---------- Provided data

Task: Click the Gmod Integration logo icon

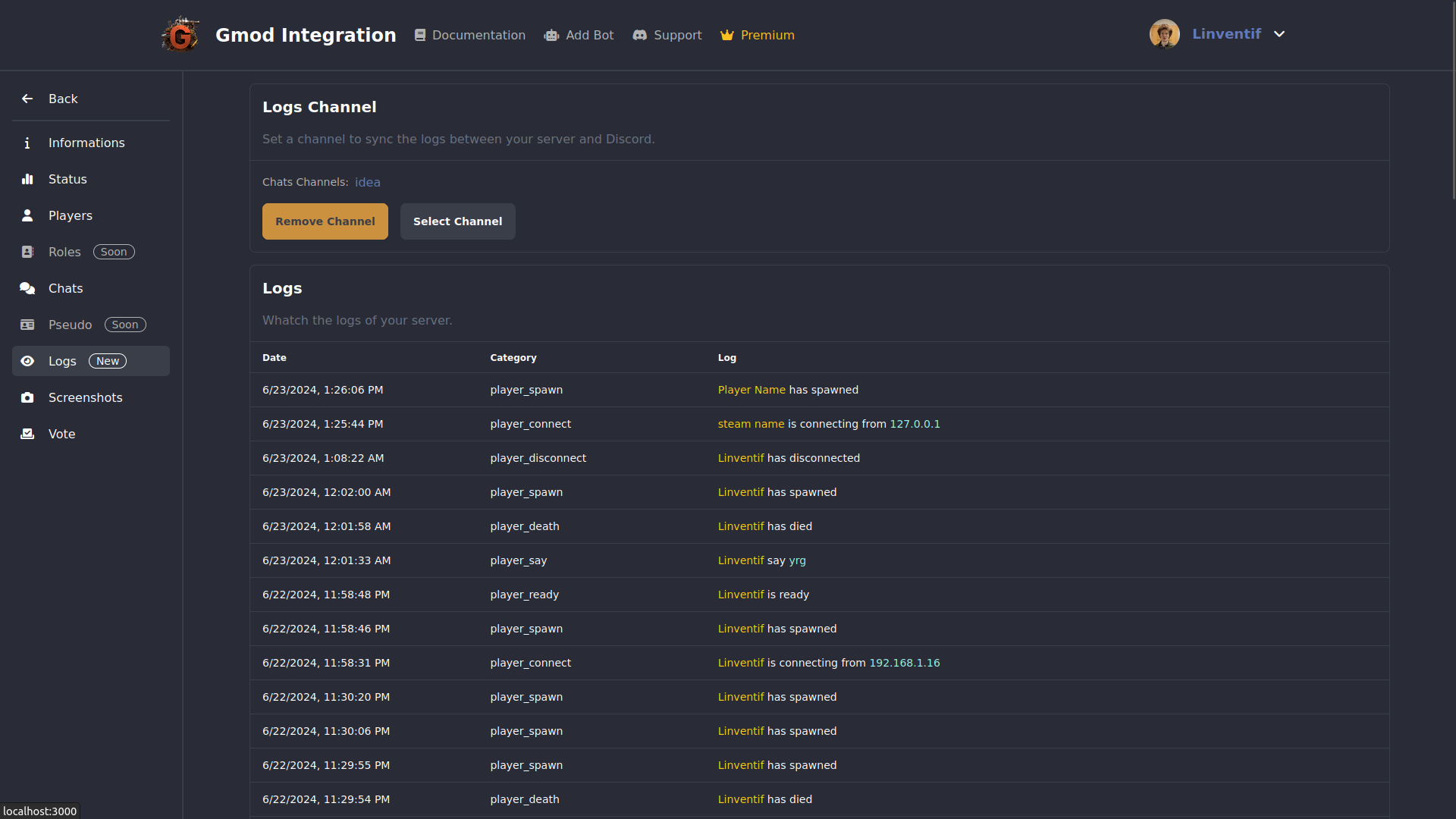Action: coord(180,35)
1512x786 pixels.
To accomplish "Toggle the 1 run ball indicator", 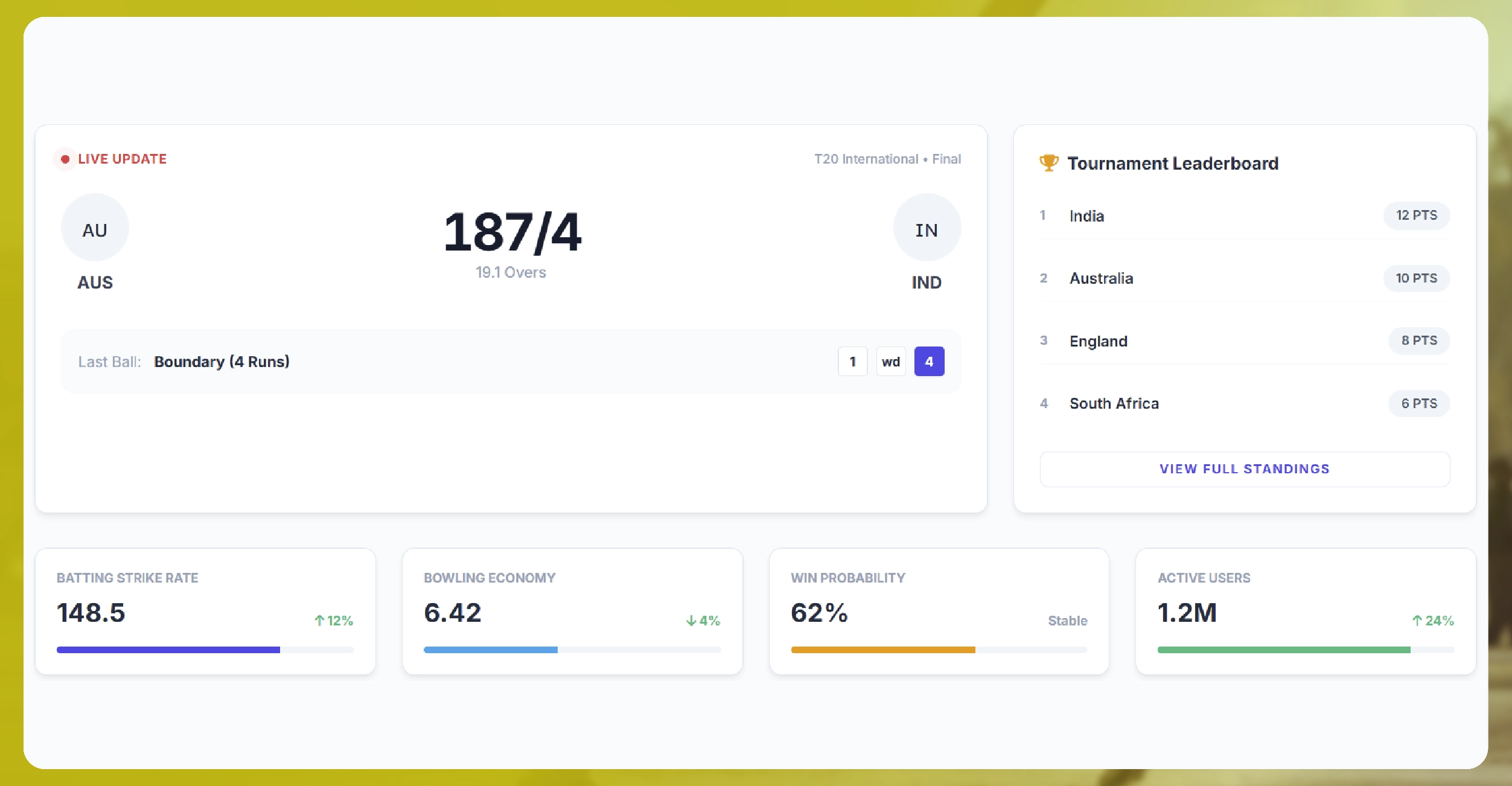I will (x=852, y=361).
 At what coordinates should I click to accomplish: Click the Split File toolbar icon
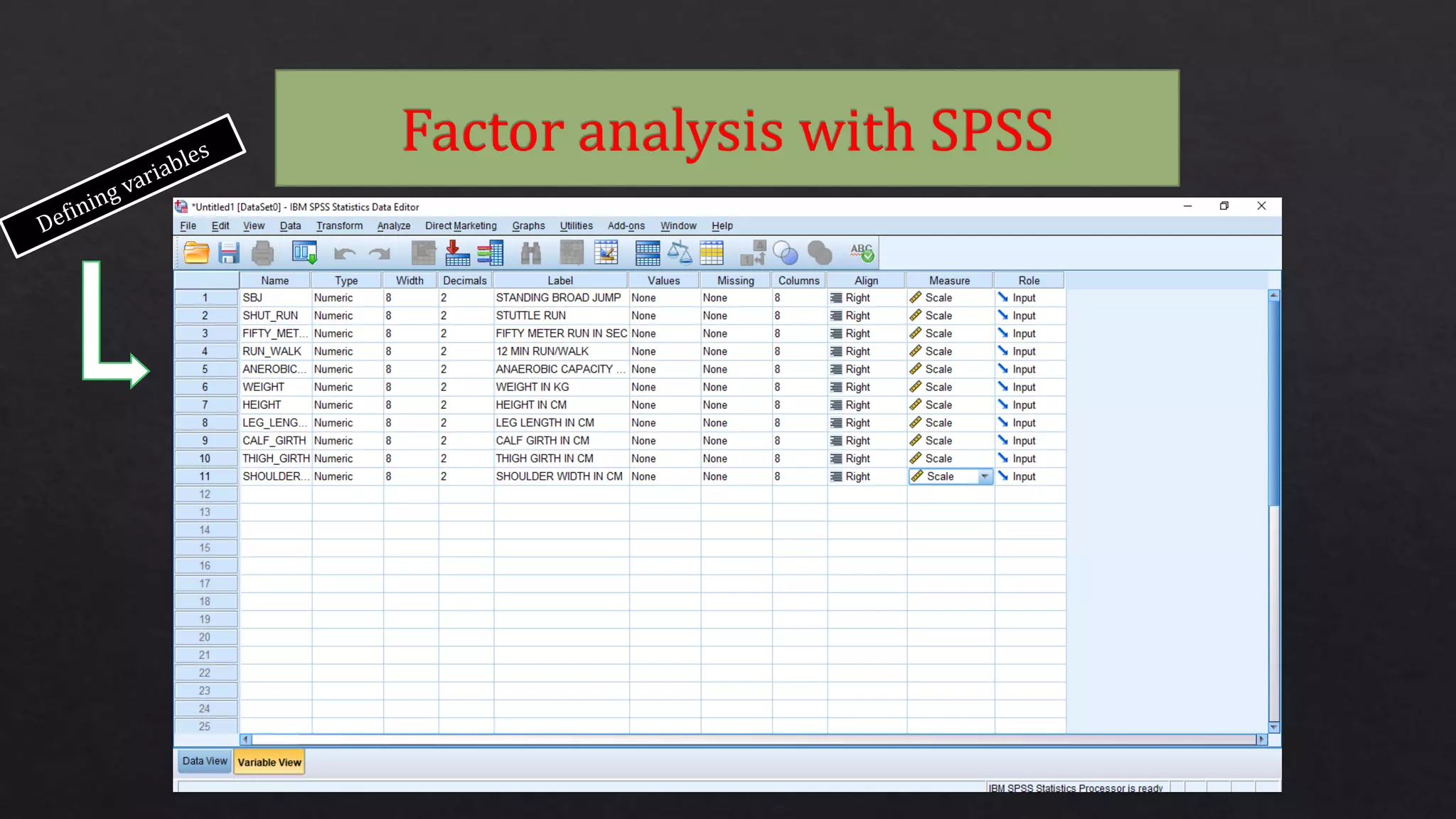(647, 253)
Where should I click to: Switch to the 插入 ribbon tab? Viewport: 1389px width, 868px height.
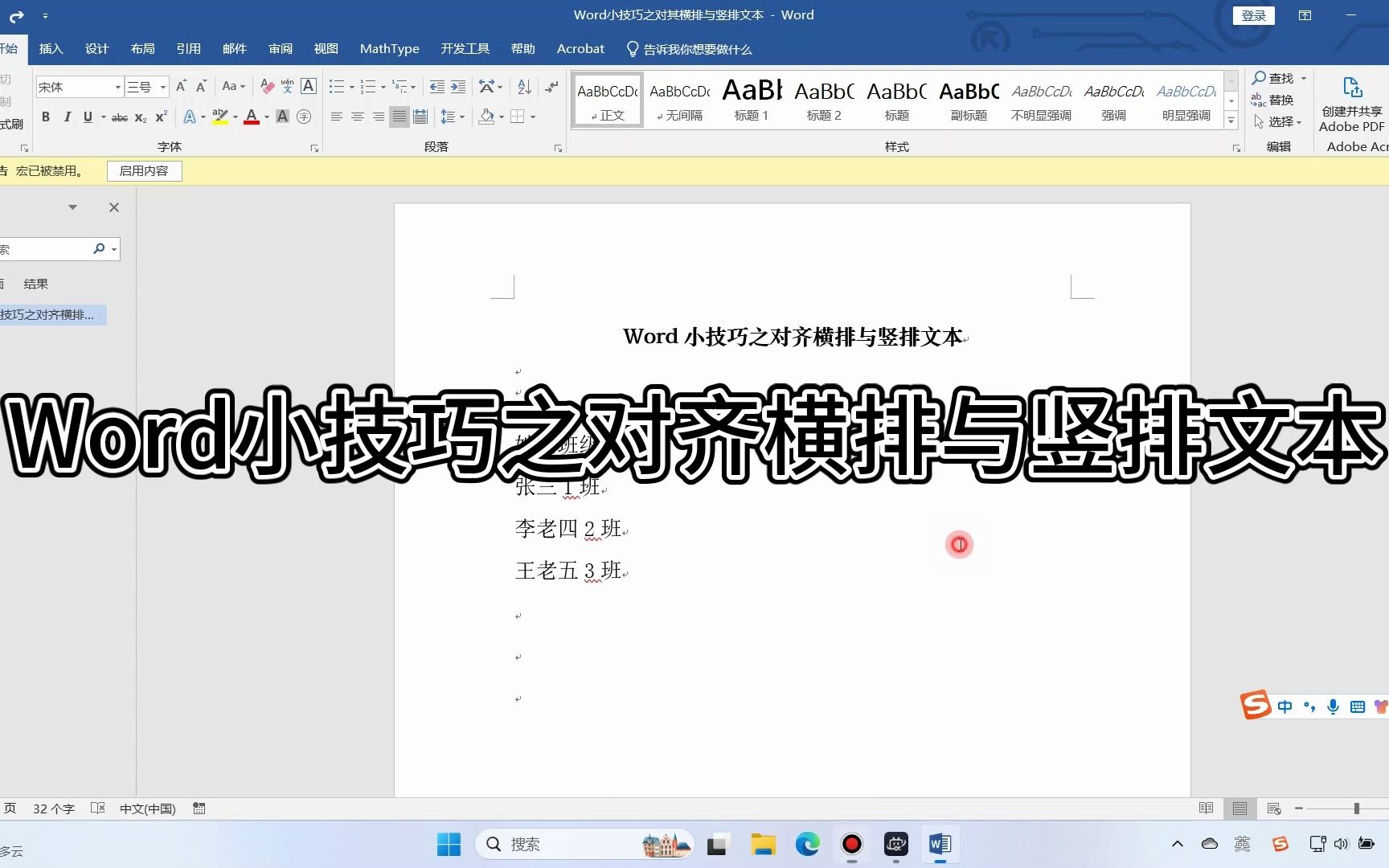tap(51, 48)
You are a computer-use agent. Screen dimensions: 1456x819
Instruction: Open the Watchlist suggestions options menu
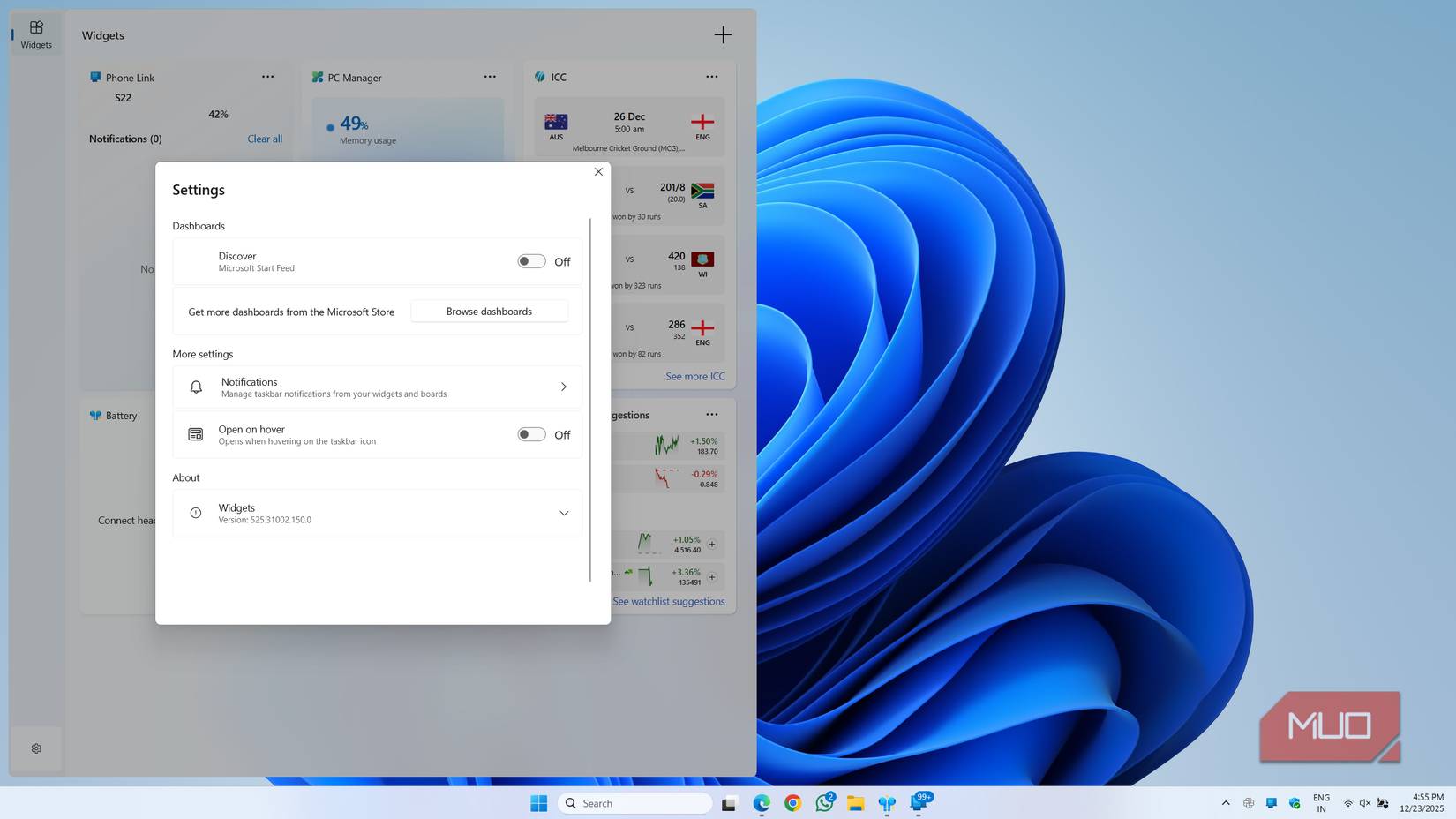712,414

--------------------

- [Work request]: The lines from the one containing "You are a computer-use" to the end of the material must be output exactly, both ends included; no picture may appear.

- [Written solution]:
You are a computer-use agent. Screen dimensions: 1456x819
Instruction: Open the Watchlist suggestions options menu
712,414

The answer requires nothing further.